* [Exercise instructions] For the records that follow, please set down exactly the lines between the one holding "Поделиться (295, 60)" and the one holding "[combobox] (1390, 45)", inclusive, and only those.

Stored records:
━━━━━━
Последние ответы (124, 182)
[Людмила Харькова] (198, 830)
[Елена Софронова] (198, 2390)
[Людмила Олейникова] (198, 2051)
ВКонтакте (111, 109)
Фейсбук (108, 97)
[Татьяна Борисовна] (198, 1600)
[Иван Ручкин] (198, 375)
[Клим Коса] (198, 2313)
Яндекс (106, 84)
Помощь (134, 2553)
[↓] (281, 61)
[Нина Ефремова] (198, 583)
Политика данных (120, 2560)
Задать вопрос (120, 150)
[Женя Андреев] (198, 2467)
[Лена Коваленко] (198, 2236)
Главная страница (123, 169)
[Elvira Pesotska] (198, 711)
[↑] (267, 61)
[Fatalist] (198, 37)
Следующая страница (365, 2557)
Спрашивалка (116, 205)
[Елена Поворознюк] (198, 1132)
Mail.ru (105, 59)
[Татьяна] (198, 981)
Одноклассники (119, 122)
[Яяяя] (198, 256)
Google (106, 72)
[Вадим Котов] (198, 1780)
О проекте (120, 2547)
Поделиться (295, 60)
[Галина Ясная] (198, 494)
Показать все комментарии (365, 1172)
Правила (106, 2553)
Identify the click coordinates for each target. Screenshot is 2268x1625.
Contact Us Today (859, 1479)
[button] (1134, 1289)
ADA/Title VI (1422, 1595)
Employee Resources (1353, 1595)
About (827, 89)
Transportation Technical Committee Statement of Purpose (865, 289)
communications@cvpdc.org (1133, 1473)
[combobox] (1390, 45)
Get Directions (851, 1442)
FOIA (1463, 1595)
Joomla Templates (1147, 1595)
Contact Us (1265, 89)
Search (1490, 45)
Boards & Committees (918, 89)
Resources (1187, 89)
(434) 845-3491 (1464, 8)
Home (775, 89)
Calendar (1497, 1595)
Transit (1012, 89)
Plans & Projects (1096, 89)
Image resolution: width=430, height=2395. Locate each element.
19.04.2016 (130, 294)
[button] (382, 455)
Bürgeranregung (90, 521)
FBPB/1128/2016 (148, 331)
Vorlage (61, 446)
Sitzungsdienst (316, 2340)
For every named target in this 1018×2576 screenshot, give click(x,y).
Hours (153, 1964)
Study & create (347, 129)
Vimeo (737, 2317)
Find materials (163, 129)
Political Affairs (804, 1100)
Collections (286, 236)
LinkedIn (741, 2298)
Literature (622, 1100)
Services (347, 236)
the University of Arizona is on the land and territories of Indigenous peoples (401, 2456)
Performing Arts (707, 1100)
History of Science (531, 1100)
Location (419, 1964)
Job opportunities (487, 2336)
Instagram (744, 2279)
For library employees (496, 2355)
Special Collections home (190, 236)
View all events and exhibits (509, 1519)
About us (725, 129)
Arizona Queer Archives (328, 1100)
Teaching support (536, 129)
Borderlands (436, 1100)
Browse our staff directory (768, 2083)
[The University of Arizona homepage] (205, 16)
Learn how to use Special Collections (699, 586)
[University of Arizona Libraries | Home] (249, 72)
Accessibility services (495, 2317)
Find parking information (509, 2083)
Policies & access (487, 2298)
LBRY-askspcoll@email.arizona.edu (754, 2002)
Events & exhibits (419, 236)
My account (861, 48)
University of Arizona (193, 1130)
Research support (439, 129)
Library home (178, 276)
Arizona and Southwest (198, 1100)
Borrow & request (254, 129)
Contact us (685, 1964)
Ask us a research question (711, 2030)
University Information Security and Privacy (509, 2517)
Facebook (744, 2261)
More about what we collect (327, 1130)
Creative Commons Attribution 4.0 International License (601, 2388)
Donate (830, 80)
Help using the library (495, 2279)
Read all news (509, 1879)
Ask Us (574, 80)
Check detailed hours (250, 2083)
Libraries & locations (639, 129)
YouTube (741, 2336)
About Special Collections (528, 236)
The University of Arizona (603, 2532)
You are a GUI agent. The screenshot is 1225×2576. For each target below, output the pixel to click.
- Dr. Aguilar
━━━━━━
* [Task result]
Поделиться (295, 60)
[Галина Ясная] (198, 494)
Показать все комментарии (365, 1172)
Правила (106, 2553)
Identify the click coordinates for each target. Screenshot is 2268x1625.
Contact Us Today (859, 1479)
[button] (1134, 1289)
ADA/Title VI (1422, 1595)
Employee Resources (1353, 1595)
About (827, 89)
Transportation Technical Committee Statement of Purpose (865, 289)
communications@cvpdc.org (1133, 1473)
[combobox] (1390, 45)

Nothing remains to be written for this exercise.